We had the pleasure of hosting Dr. Manohar at a CIRCT weekly discussion session earlier this year. He presented much more recent work if anyone is interested. The talk and discussion was recorded here: https://sifive.zoom.us/rec/play/Bg99_niHh9OG_8uE_nhaz6otxvA0...

EDIT: talk begins around 7 minutes.

mahami · 4 years ago

Yes, but I thought that it could be interesting to look at research on the topic from 20 years ago to compare it with present progress.

UncleOxidant · 4 years ago

Has there been much progress? I remember hearing a lot about asynchronous logic circuits back in the 90s, but don't hear about much in the way of breakthroughs since then.

dgellow · 4 years ago

Could you add the publication year in the title of your submission?

blagie · 4 years ago

Asynchronous would work better, but we're unlikely to get there -- too big a change.

It's like:

* having ECC everywhere

* having a single display standard (as opposed to HDMI/DisplayPort/USB-C/DVI/VGA/...)
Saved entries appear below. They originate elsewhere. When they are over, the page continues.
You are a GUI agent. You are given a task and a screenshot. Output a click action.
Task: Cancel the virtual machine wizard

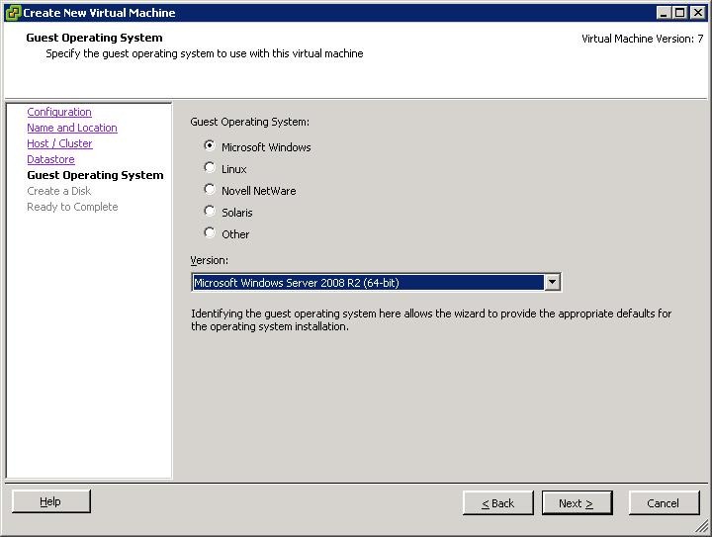pyautogui.click(x=663, y=503)
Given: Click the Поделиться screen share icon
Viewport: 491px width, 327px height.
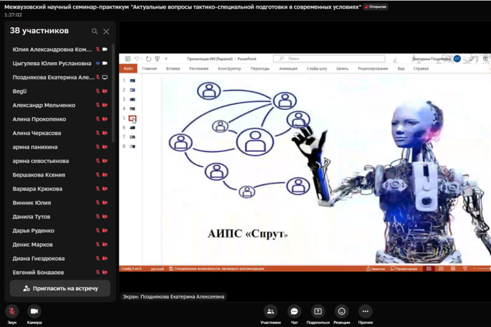Looking at the screenshot, I should click(x=318, y=311).
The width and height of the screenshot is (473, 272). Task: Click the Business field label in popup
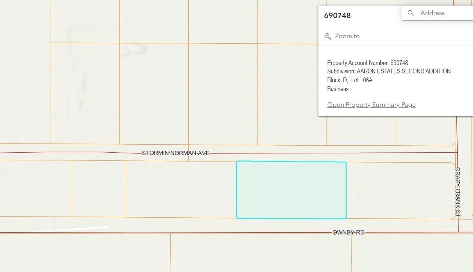pos(338,89)
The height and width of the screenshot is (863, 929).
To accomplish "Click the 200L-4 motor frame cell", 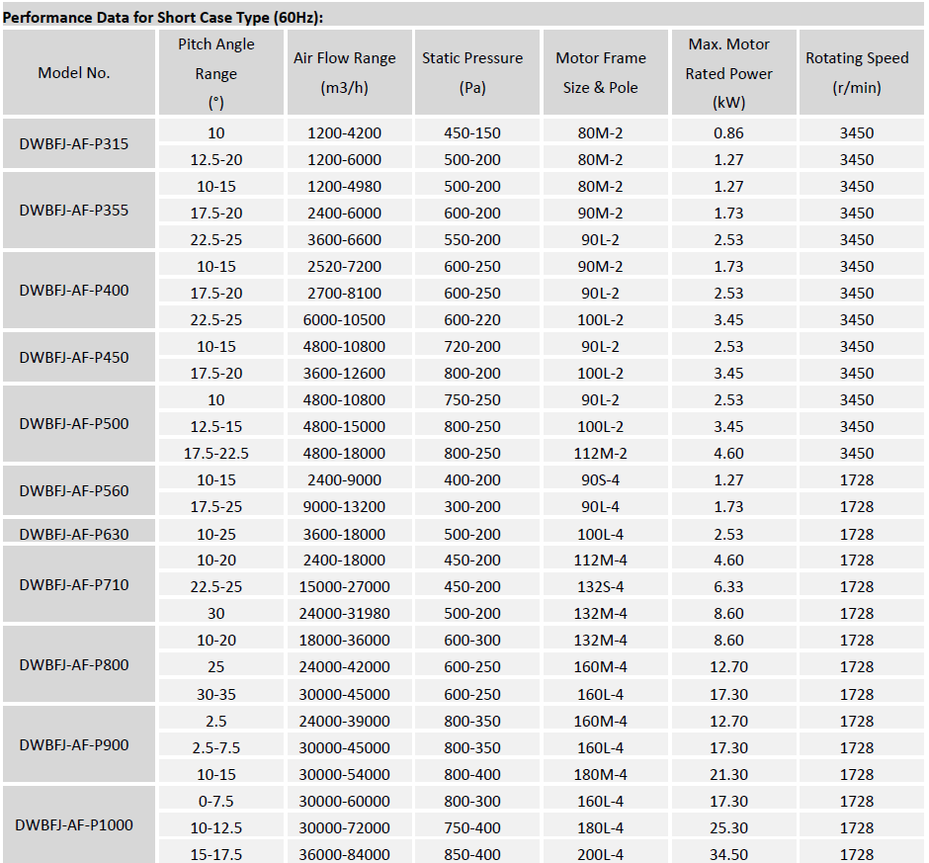I will [601, 854].
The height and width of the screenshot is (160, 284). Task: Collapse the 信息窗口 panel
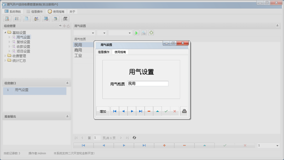pos(67,83)
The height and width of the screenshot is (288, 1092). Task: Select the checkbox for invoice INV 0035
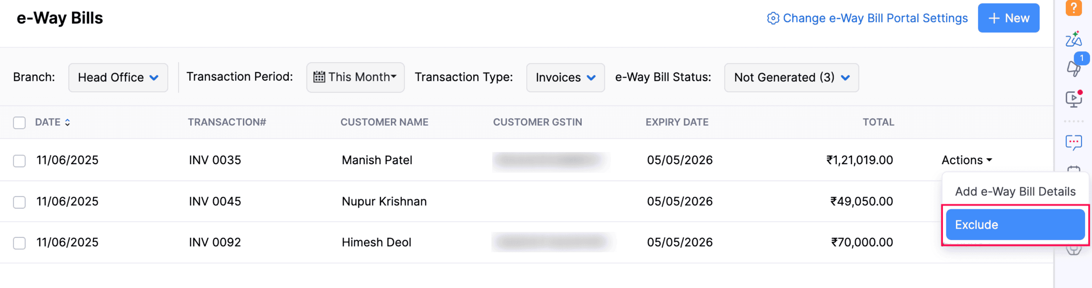[x=19, y=161]
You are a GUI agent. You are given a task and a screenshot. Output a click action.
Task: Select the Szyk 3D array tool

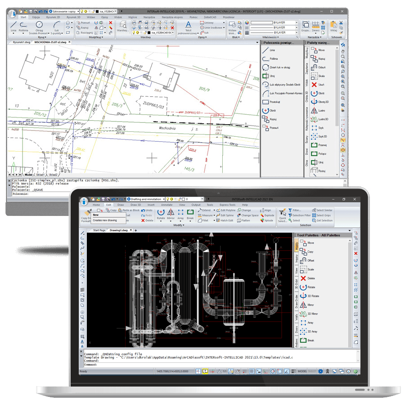click(315, 136)
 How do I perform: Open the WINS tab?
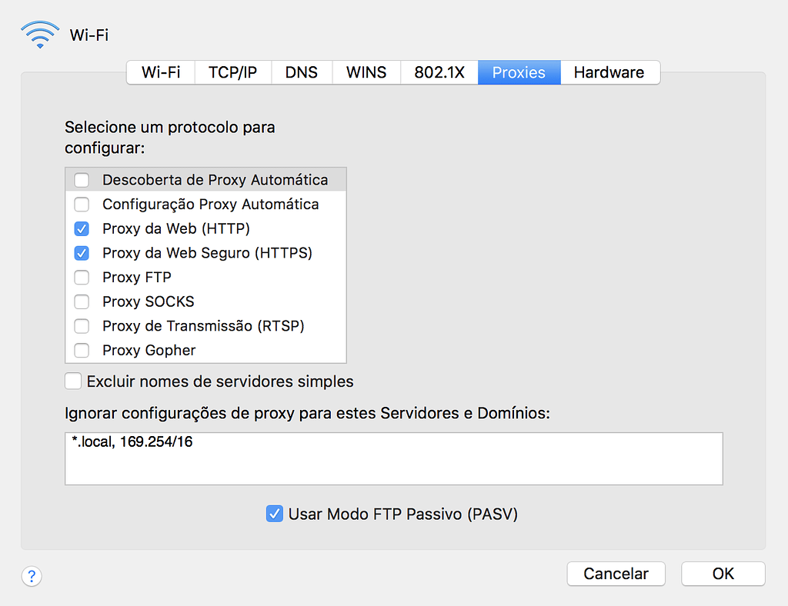click(x=366, y=72)
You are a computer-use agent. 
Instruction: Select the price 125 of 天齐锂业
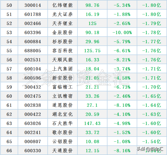pyautogui.click(x=92, y=23)
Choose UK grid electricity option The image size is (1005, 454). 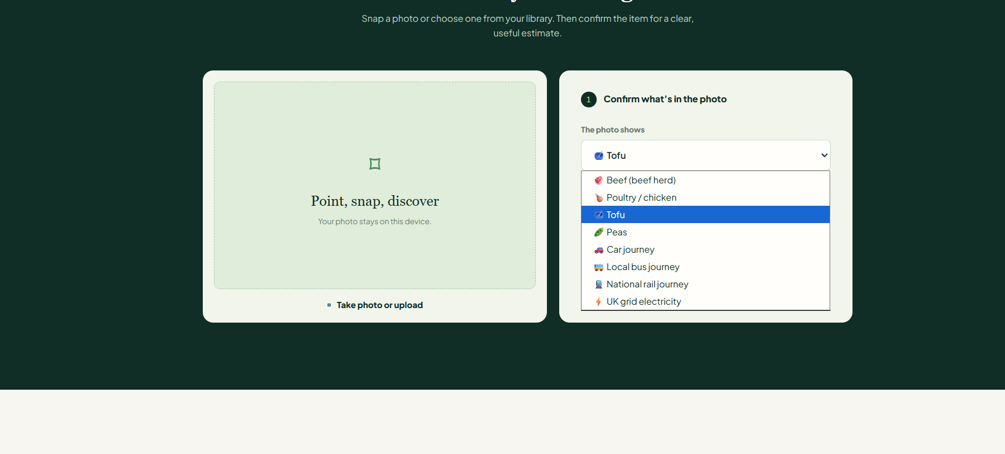(706, 301)
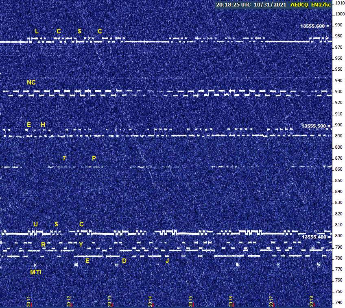The image size is (345, 308).
Task: Select the EM27kc grid locator text
Action: [x=321, y=4]
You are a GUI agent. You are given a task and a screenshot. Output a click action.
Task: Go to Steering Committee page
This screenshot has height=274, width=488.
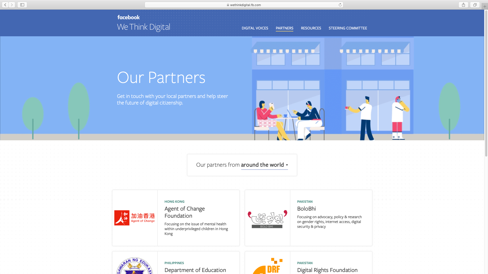click(x=348, y=28)
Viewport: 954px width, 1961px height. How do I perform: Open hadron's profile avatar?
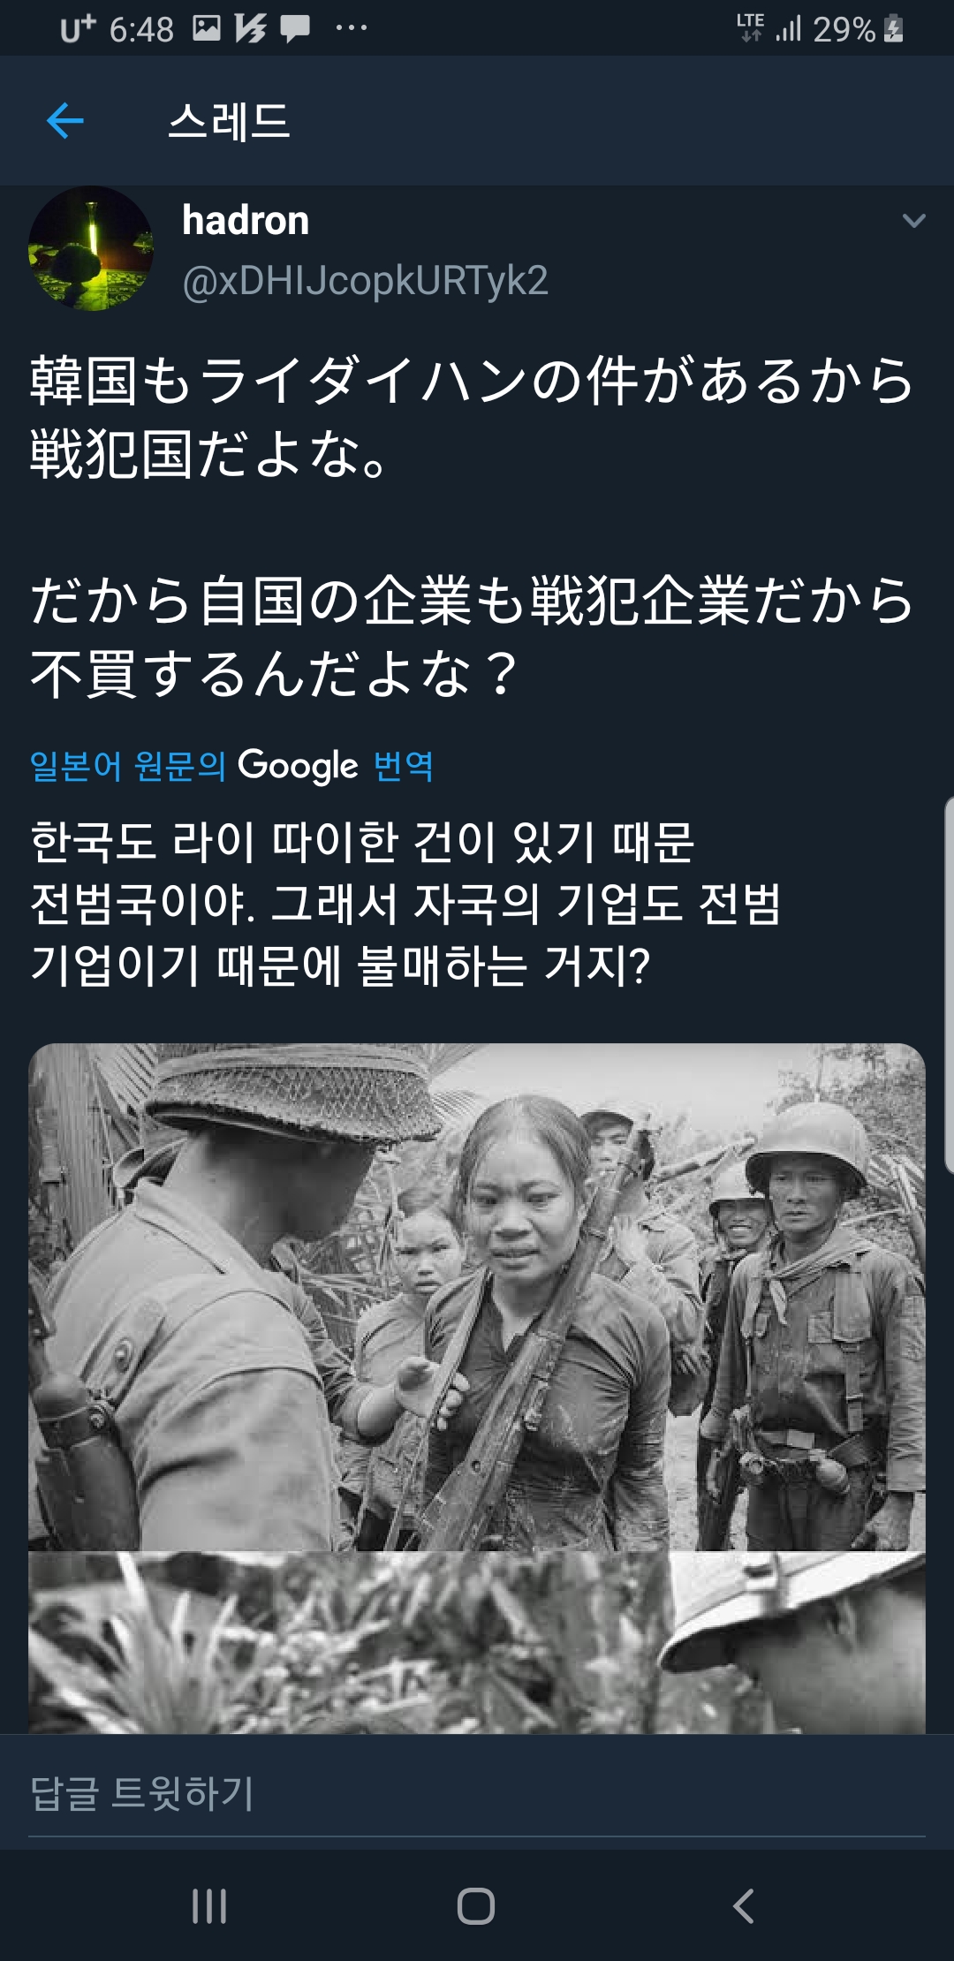(91, 248)
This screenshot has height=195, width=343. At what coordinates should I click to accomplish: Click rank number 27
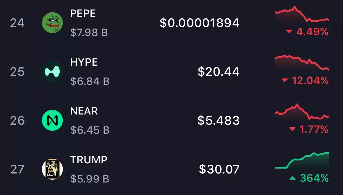pos(17,169)
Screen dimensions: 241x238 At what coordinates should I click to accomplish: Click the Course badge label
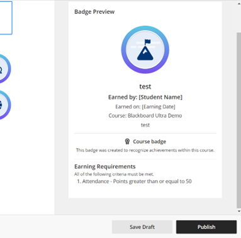tap(150, 142)
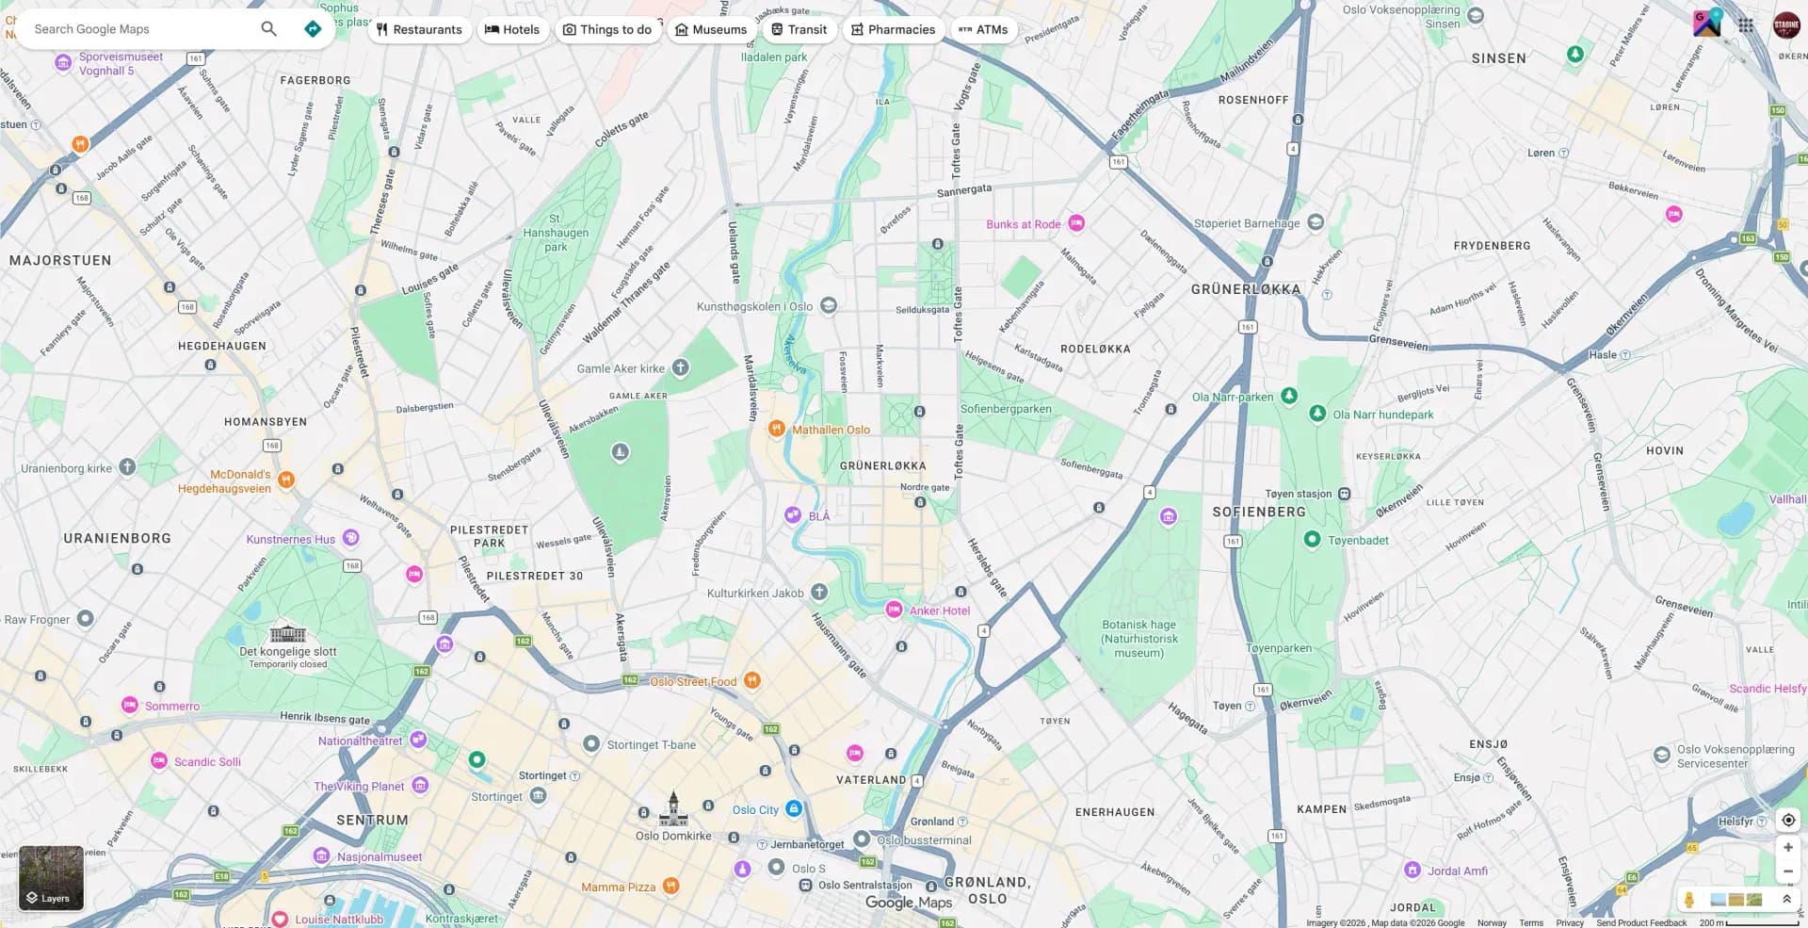
Task: Toggle the Layers satellite view thumbnail
Action: coord(51,877)
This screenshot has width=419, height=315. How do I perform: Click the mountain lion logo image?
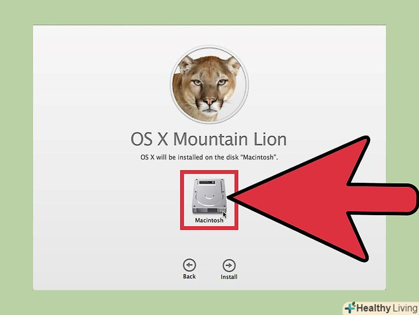pos(210,85)
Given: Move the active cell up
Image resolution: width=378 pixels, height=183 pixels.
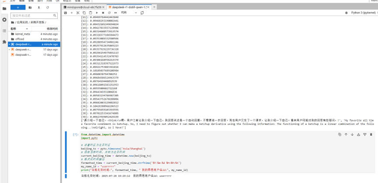Looking at the screenshot, I should point(346,134).
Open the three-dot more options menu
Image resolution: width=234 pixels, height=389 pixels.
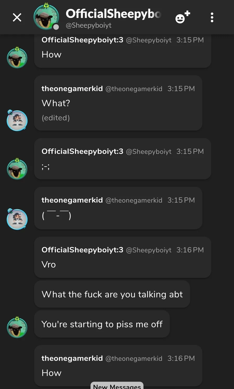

* some kind of architecture where a single bad expansion card (USB, PCIe, etc.) can't crash a whole computer

... and so on

On one hand, no brainer. On the other hand, it hasn't happened.

NVidia is breaking ground on the move to SIMD/MIMD-style architectures, as predicted at the same time, and only because it gives a 30x boost in performance. Async will probably net us a 50% performance boost or something.

bullen · 4 years ago

I don't think async can make things faster but it can make them more energy efficient and the incentives for that is still close to none as our economic models reward waste until all EROEI is depleted.

But you need to add the ability to switch things off dynamically, meaning cores on CPU/GPU; so far the industry has solved this with little.big but that requires all software to change, it's going to take time that we unfortunately do not have as hardware is closing the ownership model.

baybal2 · 4 years ago

I will raise an import distinction: asynchronous logic != dynamic logic.

There can be dynamic synchronous logic, and vice versa.

Dynamic vs. static determines whether the circuit as such needs to be driven by any constant pacing input, whether embedded clock, or external clock, vs. not needing it to arrive to a settled state (to latch.)

If you are to speak strictly, asynchronous vs. synchronous determines whether that pacing input is external, or recovered from input.

SavantIdiot · 4 years ago

Do you mean domino logic?

FullyFunctional · 4 years ago

Domino is _one_ version of asynchronous, but that's using a different notion of Asynchronous than the article. Because of the ambiguity, we talk today of clock-less logic, which comes in variants, most notably delay-insensitive and quasi-delay-insensitive. The latter is faster, but less immune to noise (has has terrible timing analysis issues).

CalChris · 4 years ago

Mini-MIPS isn't that different from a conventional out-of-order superscalar microarchitecture. The article even says:

  However, the MiniMIPS pipeline structure can execute instructions out-of-order with respect to each other because instructions that take different times to execute are not artificially synchronized by a clock signal.